== Exercise tasks ==
- a) In the passage on kava, what does the term "krunk" mean?
- b) Revise the passage on kava, starting at "Let’s Get Krunk" and ending at "or 6-10 tablespoons.", so that "shells" is replaced by "cups".
- c) Write what comes next in the passage on kava, picking up after its final sentence.

== Extract provided ==
◇ ◇ ◇ ◇ ◇ ◇ ◇

Kava and Medications
If you are on certain medications, the quantity of kava you need to consume to get a buzz may change. You may want to inquire with your doctor as to whether your medication has any interactions with kava, and act accordingly.
As kava puts a not-insignificant strain on the liver, it’s best to not consume alcohol within a 24 hour period of consuming kava, and additionally, it’s wise to not take kava when you’ve taken aspirin, Tylenol, or a similar anti-inflammatory. These drugs have an impact on the liver, and it’s a good idea to avoid kava if you’re taking them.
Target Buzz Level
Of course, the more kava you drink, especially once you’re through the reverse tolerance, the more buzzed you’ll get. Similar to alcohol, if you’re looking for a slight buzz for social comfort, or to relax after work, one or two drinks will likely get you there. But if you really want to party, you’ll likely need a few more than that!
Unlike alcohol, with most types of kava, you shouldn’t have a kava hangover!
Low-Anxiety Target (Anxiolytic)
If you take 2 tablespoons of kava root powder from decent kava and do a couple of washes, you’ll get a pleasant, mild buzz that will probably make you relaxed, and ready to get to bed. You’ll not likely get loopy or anything, and many would compare the buzz to that of having taken a Vicodin.
See this article on Kava and Anxiety for more information.
Let’s Get Krunk
But if you continue to drink more and more, you can get “krunk”, or kava-drunk, and you’ll reach a more delirious state that is still quite pleasant and certainly more level-headed than an alcohol-drunk sensation. This level may cause drowsiness, wooziness, and strange sensations when moving.
Often you get a pretty intense body buzz at this level, and while you’ll keep a relatively clear head, you’ll certainly feel a more potent sensation.
To reach a krunk level, you’ll probably want to consume between 600mg and 1,000 mg of kavalactones — so say 3-4 shells of kava, or 6-10 tablespoons.

◇ ◇ ◇ ◇ ◇ ◇ ◇

== Given data ==
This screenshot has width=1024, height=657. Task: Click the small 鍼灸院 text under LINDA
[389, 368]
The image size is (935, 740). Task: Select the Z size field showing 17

◇ ◇ ◇ ◇ ◇ ◇ ◇

== Responses by item number ==
- a) Kava-drunk.

- b)
Let’s Get Krunk
But if you continue to drink more and more, you can get “krunk”, or kava-drunk, and you’ll reach a more delirious state that is still quite pleasant and certainly more level-headed than an alcohol-drunk sensation. This level may cause drowsiness, wooziness, and strange sensations when moving.
Often you get a pretty intense body buzz at this level, and while you’ll keep a relatively clear head, you’ll certainly feel a more potent sensation.
To reach a krunk level, you’ll probably want to consume between 600mg and 1,000 mg of kavalactones — so say 3-4 cups of kava, or 6-10 tablespoons.

- c)
Is it possible to overdose on kava? There’s no known level of kava that can produce an overdose, and most likely you’d get sick and throw up all your water before you reach that point. However, spend any time searching for information on kava, and you’ll find reports of deaths from kava, liver failure, hepatoxicity, and the like.
This is not due to dosage, but rather apparently from bad kava, inappropriately produced and processed. See my article on kava and liver damage for more information.
There’s no risk of blackouts, you won’t be dancing naked on the pool table and not remember it, or any of those sorts of things. Generally if you take too much kava, you’ll perhaps get woozy, want to go to sleep, and have some stomach upset.
Assuming your kava is noble, you shouldn’t wake up with a massive headache the next morning. You may feel a bit blase, but it’s nothing like a raging alcohol hangover.
Driving, Operating Machinery, and General Impairment on Kava
When consuming any significant quantity of kava, from 250mg on up, you should be quite cautious about operating heavy equipment, driving, surgery, free-climbing, or any task that requires a clear head, and where there is risk to yourself and to others. Again, treat kava somewhat similar to the way you would treat alcohol, and wait until the buzz has dissipated before you drive.
Be smart, and be safe!
Conclusion – How Much Kava to Take
For most kava users in most situations, you’ll likely want to stick to less than 250 mg of kavalactones per day. This translates to 2-3 tablespoons of medium grind, traditional kava, and will result in a relaxing, mild buzz.
If you want to go a bit off the deep end and hit the “krunk” level, you’ll probably want to consume 3-4 times that quantity of kava in a session.